Modernism, for Cavell, means no longer being sure what criteria we have for knowing what is “authentic” art and what isn’t. In other words, modernism means no longer being sure what, if anything, art, and our calling it “art,” is good for. If we knew what it was for, we would be able to tell (even if the telling took some time) when it succeeded, and when it didn’t.
The existence of people like Macpherson, Giazotto, my friend the painter, is a symptom of artistic modernity. In other words, none is imaginable in an artistic world that is pre-modern in Cavell’s sense. Each in his own way instantiates Cavell’s would-be-Mozart, and each in his own way demonstrates that we can and do take such people seriously as artists–whatever that means. They tell us nothing, however, about whether we should. Should we?
Well, surely the answer will have more to do with the particulars of the case than with the birds-eye-view observation that he’s trying to resurrect an “antiquated” form. Does it matter how, exactly, the desire for past greatness finds expression? Perhaps–there are differences between deceiving your audience, misleading your audience, and creating your own counter-audience. Does it matter whether its poetry, music, or painting? Perhaps–to take someone seriously as a poet, a composer, and a painter, needn’t be the same thing. Does it matter that one is made by a friend, one a piece I like, and one I’ve never read? Perhaps–apart from half-remembered doctrines of artistic “impersonality,” why think that it’s desirable, or even possible, to make artistic judgments abstracted away from the particulars of your own life?
5. W.B. Yeats, in his youth, wrote a poem called “The Wanderings of Oisin” (Oisin being Ossian before his name was Anglicized). It’s full of the pagan spirit of the (eighteen) nineties, the sense that, whatever beauty was once in the world, it has faded like a dream, and all art can do is recall its memory with intricate spells and decadent harmonies:
Sad to remember, sick with years,
The swift innumerable spears,
The horsemen with their floating hair,
And bowls of barley, honey, and wine,
Those merry couples dancing in tune,
And the white body that lay by mine;
But the tale, though words be lighter than air.
Must live to be old like the wandering moon.

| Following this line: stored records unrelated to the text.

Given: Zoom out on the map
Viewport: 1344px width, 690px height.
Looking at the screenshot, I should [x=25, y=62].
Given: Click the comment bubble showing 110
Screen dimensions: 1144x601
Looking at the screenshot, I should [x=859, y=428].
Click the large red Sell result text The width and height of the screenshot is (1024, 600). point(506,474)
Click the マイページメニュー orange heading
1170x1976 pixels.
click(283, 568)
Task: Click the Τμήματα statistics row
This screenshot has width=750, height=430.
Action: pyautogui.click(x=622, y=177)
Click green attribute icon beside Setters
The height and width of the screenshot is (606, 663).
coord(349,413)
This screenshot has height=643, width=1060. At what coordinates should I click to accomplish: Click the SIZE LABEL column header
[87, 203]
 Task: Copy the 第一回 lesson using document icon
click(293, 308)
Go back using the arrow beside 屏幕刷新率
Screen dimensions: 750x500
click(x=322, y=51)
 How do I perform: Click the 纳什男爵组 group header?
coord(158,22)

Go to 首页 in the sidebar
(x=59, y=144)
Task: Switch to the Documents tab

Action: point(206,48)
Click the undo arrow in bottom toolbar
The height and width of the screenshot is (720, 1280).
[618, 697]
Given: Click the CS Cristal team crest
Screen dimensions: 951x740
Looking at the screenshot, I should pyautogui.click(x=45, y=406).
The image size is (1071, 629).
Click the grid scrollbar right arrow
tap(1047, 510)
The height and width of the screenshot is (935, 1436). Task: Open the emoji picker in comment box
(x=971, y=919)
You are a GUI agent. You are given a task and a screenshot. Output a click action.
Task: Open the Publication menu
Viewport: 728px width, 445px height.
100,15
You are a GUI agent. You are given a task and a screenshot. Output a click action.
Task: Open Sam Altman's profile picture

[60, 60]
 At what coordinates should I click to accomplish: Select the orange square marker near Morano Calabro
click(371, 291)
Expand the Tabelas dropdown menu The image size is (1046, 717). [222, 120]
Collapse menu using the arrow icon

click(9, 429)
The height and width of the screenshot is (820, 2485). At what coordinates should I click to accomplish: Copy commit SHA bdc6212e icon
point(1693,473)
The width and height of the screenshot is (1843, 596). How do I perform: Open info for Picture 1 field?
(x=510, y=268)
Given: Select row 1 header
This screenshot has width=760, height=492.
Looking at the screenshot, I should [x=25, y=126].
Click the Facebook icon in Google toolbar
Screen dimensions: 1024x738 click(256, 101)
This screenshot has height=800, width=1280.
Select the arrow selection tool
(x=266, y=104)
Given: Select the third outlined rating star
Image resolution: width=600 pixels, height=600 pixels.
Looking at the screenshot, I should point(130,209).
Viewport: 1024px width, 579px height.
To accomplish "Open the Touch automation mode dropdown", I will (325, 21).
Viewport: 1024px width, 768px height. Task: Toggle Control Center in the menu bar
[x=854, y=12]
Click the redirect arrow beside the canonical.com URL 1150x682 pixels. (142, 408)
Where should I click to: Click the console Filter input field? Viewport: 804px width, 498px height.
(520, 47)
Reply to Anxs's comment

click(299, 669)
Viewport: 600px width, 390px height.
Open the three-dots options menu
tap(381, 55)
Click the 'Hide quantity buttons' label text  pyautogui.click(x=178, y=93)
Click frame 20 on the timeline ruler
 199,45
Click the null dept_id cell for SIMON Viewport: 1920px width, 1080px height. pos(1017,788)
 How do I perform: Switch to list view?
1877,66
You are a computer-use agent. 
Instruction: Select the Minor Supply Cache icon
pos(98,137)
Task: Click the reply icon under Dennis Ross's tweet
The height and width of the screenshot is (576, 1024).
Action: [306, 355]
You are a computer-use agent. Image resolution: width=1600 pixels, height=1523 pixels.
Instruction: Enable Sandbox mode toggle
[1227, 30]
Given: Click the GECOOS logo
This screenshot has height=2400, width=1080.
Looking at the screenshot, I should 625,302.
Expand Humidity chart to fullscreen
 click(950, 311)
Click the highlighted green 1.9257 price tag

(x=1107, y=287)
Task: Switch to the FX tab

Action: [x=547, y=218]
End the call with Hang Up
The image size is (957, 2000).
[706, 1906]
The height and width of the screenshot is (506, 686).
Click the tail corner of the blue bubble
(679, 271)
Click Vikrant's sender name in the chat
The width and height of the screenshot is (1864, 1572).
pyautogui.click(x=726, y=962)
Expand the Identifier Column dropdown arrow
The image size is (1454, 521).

Oisin speaks these lines, and in his mouth they mean that the memory of happy youth finds its consolation in the recounting of that youth. The spears, the horsemen, the bowls, the couples, the body: these things are rediscovered as the tale is retold.
Yeats, too, however, speaks these lines, and in his mouth they have a very different meaning. He finds it sad to remember, not the spears and horsemen themselves–Yeats, born in 1865, never knew a world with traditional mounted warfare–but the “spears,” the “horsemen,” the “body”: the fact that poetry could once, without self-deception, speak of such things. Once we knew what art was for: glorying in the swift innumerable spears; now, sick with the weight of innumerable years, and with the failure of art to fulfill any of the messianic prophecies it made for itself, we have no use for it but to remind ourselves that art was once possible. Thus Yeats.
Today, it is far from obvious that there is anything–even itself–that art is good for.